The ongoing effort to restore the city’s shorefront vegetation to more native and less invasive species has hit a milestone, and the panel in charge of implementing a plan is looking for public input.
Four concepts have been developed for the West Haven Boardwalk Resilience and Eco-Restoration Project, the West Haven Shoreline Restoration Committee announced.
The public is invited to give feedback on the different alternatives via the project website at https://storymaps.arcgis.com/stories/806ffac8f509415a8278595435707de4. The deadline is Jan. 14.
Since July, the committee has been collaborating with SLR International Corp. and the West Haven community to restore a 1.5-acre area of public shoreline adjacent to Old Grove Park, with the goal of becoming a model for coastal ecosystem exploration with an educational component.
To identify opportunities and constraints associated with potential improvements, SLR has prepared four conceptual alternatives depicting nature-based coastal solutions and potential amenity space improvements. The concepts include key ideas that help define how the space can be used and what visitors will see and learn when immersed in the space.
“Ongoing community involvement is a vital component of this project,” said committee co-leads Marilyn Wilkes, the vice president of the Land Trust of West Haven, and Mark E. Paine, Jr., the director of the city Department of Parks and Recreation. “These four concepts were developed with the data we collected from the on-site community engagement event and online survey.”

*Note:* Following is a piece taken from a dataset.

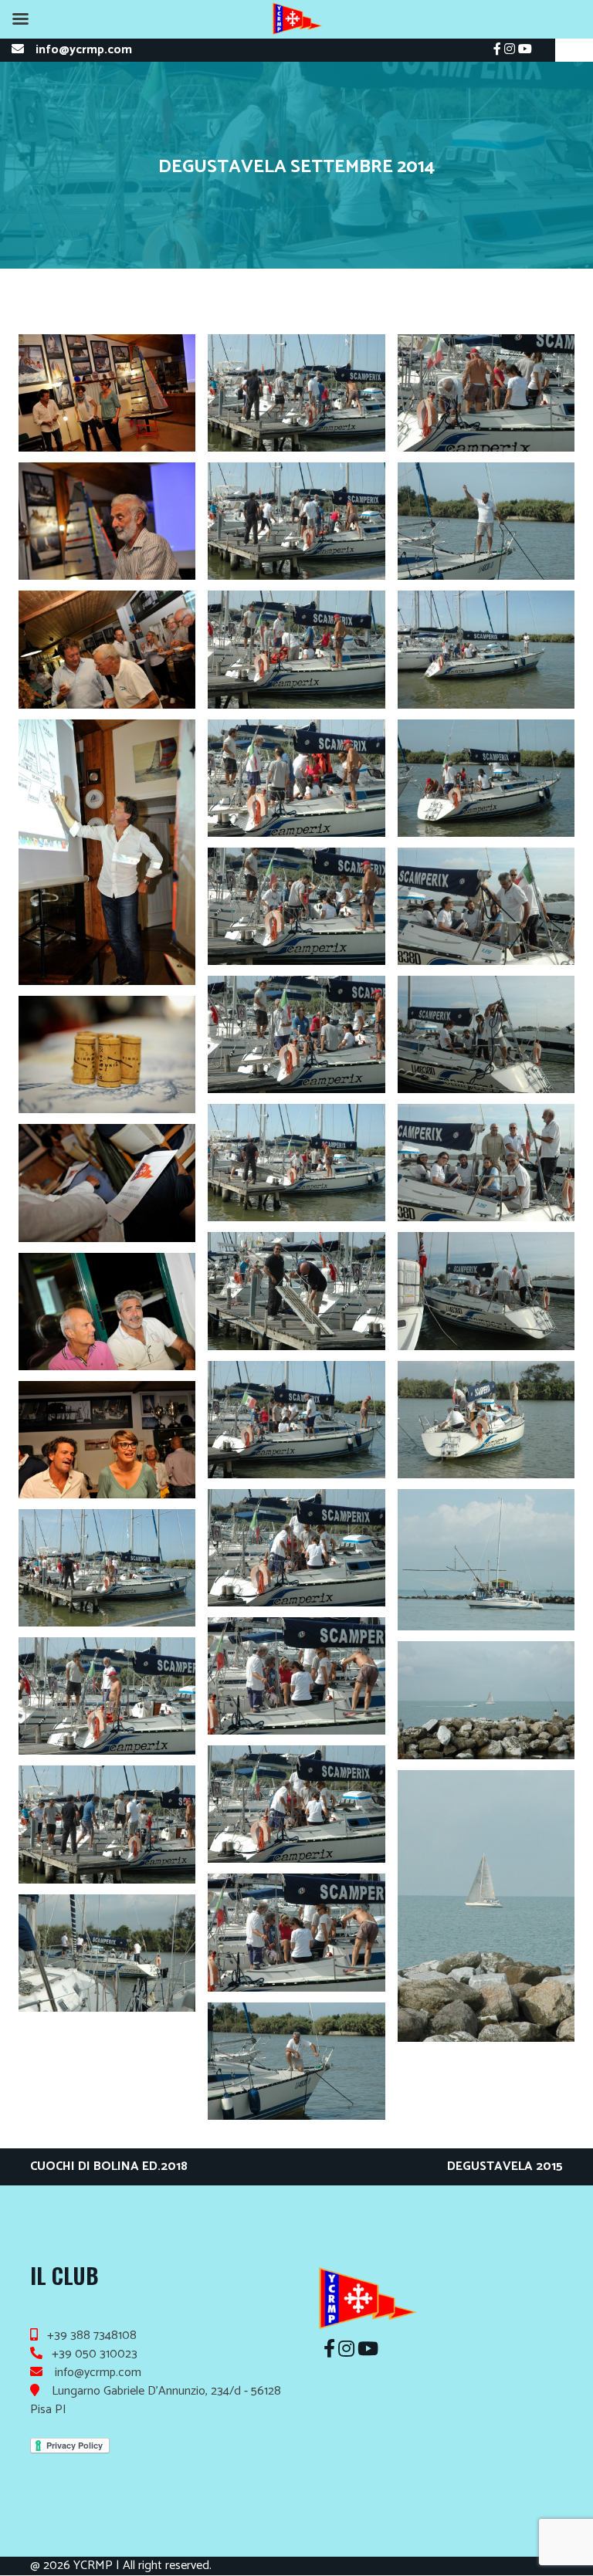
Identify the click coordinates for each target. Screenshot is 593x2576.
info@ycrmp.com (84, 49)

“Now we are asking the public to weigh in on the four designs and let us know what elements within each concept they like or dislike,” Wilkes and Paine said. “The team will use that feedback to create the final plan.”

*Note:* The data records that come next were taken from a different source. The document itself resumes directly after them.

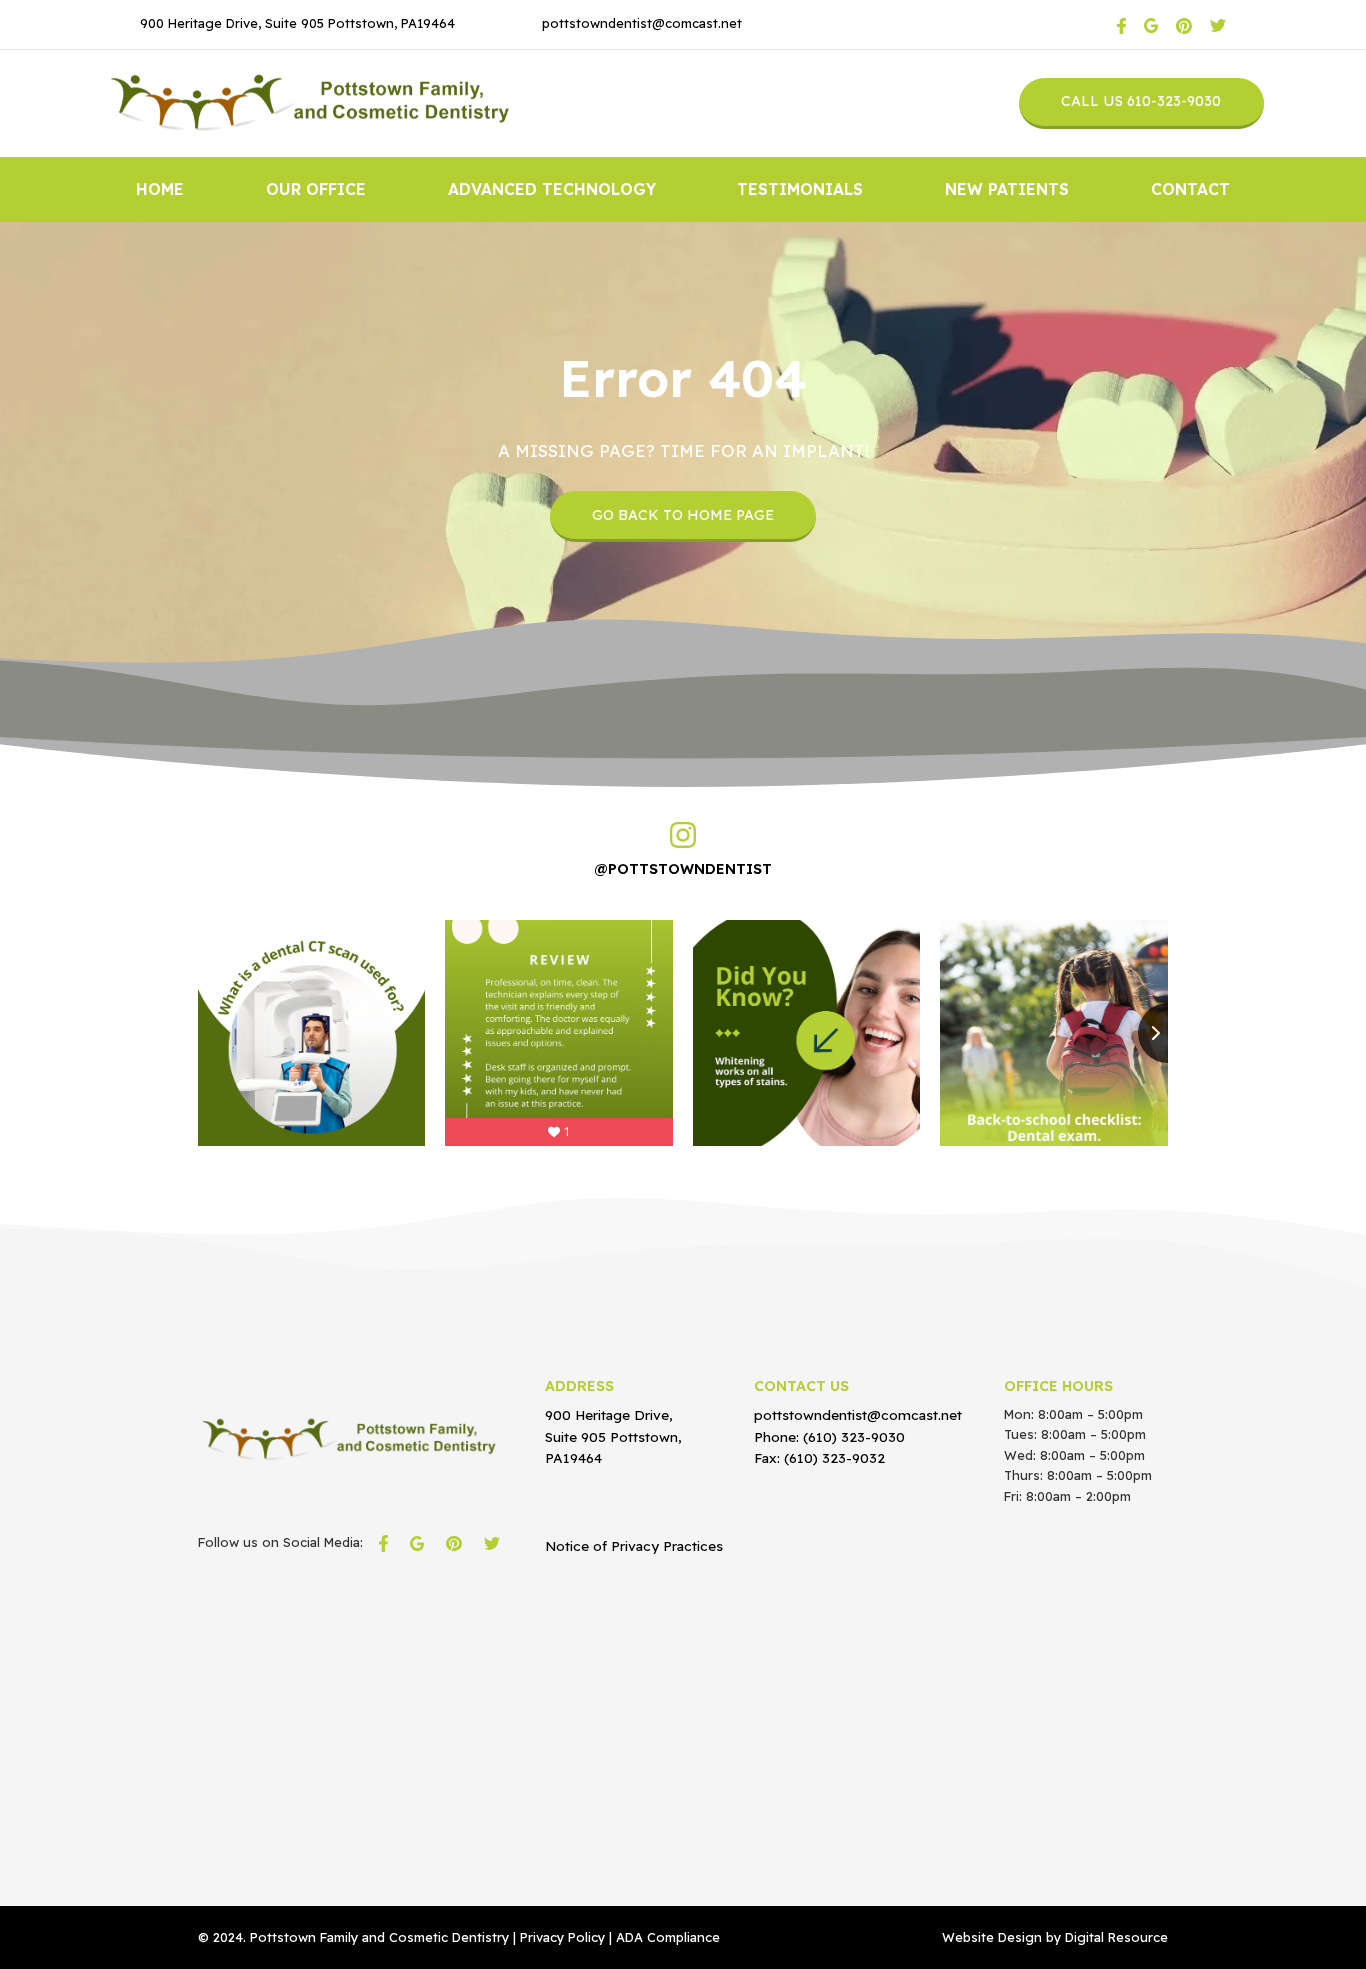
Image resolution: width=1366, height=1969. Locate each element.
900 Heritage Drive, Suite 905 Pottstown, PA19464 (297, 23)
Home (160, 189)
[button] (316, 189)
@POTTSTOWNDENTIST (683, 869)
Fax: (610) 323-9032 (819, 1457)
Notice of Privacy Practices (634, 1545)
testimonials (800, 189)
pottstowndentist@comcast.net (642, 23)
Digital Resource (1116, 1937)
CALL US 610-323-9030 (1141, 101)
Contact (1190, 189)
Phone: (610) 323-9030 (829, 1436)
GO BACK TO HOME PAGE (683, 515)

Once the data is analyzed from the concepts’ online survey, SLR will prepare a final Nature-Based Coastal Resilience Plan and then create a preliminary engineering plan to 30% design. The plan will show enough detail to identify temporary and permanent impacts and develop a preliminary engineer’s opinion of probable construction costs.
It will also indicate existing structures, topography, utilities, vegetation removals, and sediment and erosion controls.
The committee is expected to share the plan with the public by March.